What you should do
Reproduce the records verbatim, starting at the line containing "The height and width of the screenshot is (390, 839)." and ending at the line containing "(x=526, y=33)", with both of those lines included.

Materials provided
◆ ◆ ◆
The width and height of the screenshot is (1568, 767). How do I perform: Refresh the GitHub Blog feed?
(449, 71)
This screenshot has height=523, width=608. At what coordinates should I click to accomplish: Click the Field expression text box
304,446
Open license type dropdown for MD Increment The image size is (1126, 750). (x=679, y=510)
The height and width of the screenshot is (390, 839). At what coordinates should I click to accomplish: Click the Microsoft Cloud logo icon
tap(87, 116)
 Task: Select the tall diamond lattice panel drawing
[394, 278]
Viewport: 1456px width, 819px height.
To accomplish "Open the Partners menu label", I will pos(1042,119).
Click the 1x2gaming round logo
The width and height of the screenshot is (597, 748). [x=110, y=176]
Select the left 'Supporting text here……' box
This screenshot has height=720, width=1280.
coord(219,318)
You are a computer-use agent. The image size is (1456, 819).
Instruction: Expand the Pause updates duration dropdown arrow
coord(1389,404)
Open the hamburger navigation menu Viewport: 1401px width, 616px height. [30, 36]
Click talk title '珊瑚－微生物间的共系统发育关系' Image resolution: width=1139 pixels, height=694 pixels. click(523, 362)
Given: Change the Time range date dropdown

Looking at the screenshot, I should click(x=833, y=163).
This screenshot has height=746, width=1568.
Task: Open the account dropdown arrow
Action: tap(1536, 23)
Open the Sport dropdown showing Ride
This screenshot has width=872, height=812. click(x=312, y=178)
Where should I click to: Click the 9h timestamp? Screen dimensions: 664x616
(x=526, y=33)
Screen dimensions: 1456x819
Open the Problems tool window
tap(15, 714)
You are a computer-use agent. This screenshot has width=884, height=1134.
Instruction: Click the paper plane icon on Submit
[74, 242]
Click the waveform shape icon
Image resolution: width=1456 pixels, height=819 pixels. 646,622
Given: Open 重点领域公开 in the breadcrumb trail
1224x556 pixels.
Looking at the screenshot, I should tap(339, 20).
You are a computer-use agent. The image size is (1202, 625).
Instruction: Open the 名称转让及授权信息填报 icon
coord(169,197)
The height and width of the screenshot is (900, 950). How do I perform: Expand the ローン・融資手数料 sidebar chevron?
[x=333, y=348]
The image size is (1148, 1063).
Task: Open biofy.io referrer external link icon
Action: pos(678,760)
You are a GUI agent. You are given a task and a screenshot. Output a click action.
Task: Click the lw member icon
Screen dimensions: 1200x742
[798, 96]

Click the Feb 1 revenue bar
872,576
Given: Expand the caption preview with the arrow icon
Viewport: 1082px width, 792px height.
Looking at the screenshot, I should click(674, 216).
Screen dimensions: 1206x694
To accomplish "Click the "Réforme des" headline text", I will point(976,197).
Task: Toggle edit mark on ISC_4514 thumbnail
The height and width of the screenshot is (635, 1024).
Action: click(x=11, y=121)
◆ ◆ ◆
Response for this exercise
The height and width of the screenshot is (390, 839). At what coordinates should I click to accomplish: Click the Microsoft Cloud logo icon
tap(87, 116)
 Task: Select the tall diamond lattice panel drawing
[394, 278]
Viewport: 1456px width, 819px height.
To accomplish "Open the Partners menu label", I will pos(1042,119).
Click the 1x2gaming round logo
The width and height of the screenshot is (597, 748). [x=110, y=176]
Select the left 'Supporting text here……' box
This screenshot has height=720, width=1280.
coord(219,318)
You are a computer-use agent. The image size is (1456, 819).
Instruction: Expand the Pause updates duration dropdown arrow
coord(1389,404)
Open the hamburger navigation menu Viewport: 1401px width, 616px height. [30, 36]
Click talk title '珊瑚－微生物间的共系统发育关系' Image resolution: width=1139 pixels, height=694 pixels. click(523, 362)
Given: Change the Time range date dropdown

Looking at the screenshot, I should click(x=833, y=163).
This screenshot has height=746, width=1568.
Task: Open the account dropdown arrow
Action: tap(1536, 23)
Open the Sport dropdown showing Ride
This screenshot has width=872, height=812. click(x=312, y=178)
Where should I click to: Click the 9h timestamp? Screen dimensions: 664x616
(x=526, y=33)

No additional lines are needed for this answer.